PEARL: Geometry Aligns Semantics for Training-Free Open-Vocabulary Semantic Segmentation¶

Conference: CVPR 2026 arXiv: 2603.21528 Code: https://github.com/PGSmall/PEARL Area: Semantic Segmentation / Open-Vocabulary Keywords: Open-vocabulary semantic segmentation, training-free, Procrustes alignment, Laplacian propagation, CLIP

TL;DR¶

PEARL proposes a two-step inference framework based on Procrustes alignment and text-aware Laplacian propagation. Without introducing any additional training or auxiliary backbone networks, it corrects the geometric mismatch between keys and queries in the final self-attention layer of CLIP and leverages textual semantics to guide label propagation, achieving new state-of-the-art performance on training-free open-vocabulary semantic segmentation.

Background & Motivation¶

Background: Open-vocabulary semantic segmentation (OVSS) enables models to classify each pixel according to a category set specified via natural language at inference time. Mainstream approaches fall into two paradigms: training-based methods enhance CLIP's dense prediction capability by learning decoders or lightweight adapters, while training-free methods keep the backbone frozen and only modify the inference procedure.

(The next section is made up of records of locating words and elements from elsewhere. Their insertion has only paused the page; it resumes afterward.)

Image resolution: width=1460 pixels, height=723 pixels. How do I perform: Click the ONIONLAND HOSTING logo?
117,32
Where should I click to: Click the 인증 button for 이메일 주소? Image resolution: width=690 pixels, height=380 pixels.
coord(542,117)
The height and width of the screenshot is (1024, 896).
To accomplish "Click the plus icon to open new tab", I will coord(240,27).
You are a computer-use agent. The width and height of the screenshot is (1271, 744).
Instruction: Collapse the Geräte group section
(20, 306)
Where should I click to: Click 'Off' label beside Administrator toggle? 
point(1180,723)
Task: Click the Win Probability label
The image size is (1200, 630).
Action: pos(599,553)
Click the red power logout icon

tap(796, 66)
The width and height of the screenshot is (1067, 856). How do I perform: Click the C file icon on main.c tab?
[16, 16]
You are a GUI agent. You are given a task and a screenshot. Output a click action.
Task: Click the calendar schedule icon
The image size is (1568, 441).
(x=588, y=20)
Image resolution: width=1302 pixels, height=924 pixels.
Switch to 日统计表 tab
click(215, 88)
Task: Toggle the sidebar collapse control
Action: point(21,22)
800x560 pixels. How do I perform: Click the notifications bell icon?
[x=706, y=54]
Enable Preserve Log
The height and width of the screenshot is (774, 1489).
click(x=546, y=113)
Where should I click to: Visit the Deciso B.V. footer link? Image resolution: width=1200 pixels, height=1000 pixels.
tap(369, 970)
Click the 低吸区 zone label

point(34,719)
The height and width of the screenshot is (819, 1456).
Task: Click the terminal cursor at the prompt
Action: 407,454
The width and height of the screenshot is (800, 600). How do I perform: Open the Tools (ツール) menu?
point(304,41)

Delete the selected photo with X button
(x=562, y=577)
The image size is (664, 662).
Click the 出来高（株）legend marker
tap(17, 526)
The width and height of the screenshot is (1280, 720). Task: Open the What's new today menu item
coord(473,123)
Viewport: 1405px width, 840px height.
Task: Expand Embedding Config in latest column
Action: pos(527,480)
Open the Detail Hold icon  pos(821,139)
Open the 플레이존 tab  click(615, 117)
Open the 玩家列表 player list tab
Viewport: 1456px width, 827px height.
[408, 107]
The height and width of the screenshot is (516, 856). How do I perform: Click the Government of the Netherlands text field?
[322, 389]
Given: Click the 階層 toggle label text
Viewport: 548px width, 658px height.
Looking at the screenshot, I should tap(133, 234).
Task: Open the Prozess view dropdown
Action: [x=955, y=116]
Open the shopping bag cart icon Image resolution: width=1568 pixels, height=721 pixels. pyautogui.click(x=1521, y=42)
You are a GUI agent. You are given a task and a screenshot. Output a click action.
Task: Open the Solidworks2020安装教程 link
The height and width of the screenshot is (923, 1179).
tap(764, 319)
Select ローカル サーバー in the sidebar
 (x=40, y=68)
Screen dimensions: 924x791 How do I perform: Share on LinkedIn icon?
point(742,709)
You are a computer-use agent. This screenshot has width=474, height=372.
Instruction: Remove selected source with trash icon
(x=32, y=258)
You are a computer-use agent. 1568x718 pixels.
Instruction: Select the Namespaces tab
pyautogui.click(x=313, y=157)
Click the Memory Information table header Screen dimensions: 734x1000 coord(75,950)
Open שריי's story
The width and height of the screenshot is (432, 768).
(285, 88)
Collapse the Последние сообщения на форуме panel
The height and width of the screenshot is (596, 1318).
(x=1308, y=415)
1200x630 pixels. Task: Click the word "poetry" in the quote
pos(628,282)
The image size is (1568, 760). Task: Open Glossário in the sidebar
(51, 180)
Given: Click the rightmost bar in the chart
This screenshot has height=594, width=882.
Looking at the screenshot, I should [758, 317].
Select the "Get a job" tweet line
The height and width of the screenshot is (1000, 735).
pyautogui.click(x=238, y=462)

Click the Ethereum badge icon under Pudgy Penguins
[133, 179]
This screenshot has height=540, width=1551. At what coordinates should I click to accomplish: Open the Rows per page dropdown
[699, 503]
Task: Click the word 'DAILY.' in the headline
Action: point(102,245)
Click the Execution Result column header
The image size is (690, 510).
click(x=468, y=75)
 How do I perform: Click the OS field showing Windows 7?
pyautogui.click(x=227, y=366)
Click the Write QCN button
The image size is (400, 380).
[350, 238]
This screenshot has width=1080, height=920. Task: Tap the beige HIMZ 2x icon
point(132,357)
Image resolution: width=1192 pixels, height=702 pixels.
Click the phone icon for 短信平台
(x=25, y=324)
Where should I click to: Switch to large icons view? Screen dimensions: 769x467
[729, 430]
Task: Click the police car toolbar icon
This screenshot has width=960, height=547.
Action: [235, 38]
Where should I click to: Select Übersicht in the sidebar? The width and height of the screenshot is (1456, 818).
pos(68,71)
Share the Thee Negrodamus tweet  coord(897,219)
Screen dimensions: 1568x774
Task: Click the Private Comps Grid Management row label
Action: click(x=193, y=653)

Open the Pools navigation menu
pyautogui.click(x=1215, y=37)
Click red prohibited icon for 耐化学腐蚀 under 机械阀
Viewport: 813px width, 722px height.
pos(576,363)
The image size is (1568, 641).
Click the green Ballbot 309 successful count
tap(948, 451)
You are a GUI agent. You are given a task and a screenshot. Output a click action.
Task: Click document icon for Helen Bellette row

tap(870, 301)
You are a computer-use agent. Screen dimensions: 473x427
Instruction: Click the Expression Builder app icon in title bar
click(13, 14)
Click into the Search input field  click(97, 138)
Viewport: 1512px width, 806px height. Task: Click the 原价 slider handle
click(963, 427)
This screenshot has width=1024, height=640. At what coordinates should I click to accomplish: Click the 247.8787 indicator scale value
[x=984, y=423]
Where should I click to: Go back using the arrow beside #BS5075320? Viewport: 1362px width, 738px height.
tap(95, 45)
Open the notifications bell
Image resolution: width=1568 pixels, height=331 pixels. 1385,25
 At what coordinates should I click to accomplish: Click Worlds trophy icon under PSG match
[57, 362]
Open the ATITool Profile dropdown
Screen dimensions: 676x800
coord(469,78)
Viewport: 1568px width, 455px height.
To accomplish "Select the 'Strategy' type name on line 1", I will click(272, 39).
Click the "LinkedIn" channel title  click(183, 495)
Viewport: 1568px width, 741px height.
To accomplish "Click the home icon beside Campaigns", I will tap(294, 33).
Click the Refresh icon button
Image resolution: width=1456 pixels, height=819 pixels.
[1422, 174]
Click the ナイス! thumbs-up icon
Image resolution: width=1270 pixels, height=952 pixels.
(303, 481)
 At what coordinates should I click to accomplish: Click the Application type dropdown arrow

Limitations of Prior Work: Training-free methods face two core challenges. First, CLIP's contrastive pre-training emphasizes global image-text alignment rather than dense prediction, causing the top-layer self-attention of the visual encoder to be dominated by a few background-driven directions. This results in a severe geometric mismatch between patch feature structure and text prototypes, leading to unstable patch-text similarity. Second, text is typically used only as a classifier and rarely governs the exchange of information between pixels—despite the fact that inter-class relationships in text space can indicate which categories should mutually reinforce or remain separated.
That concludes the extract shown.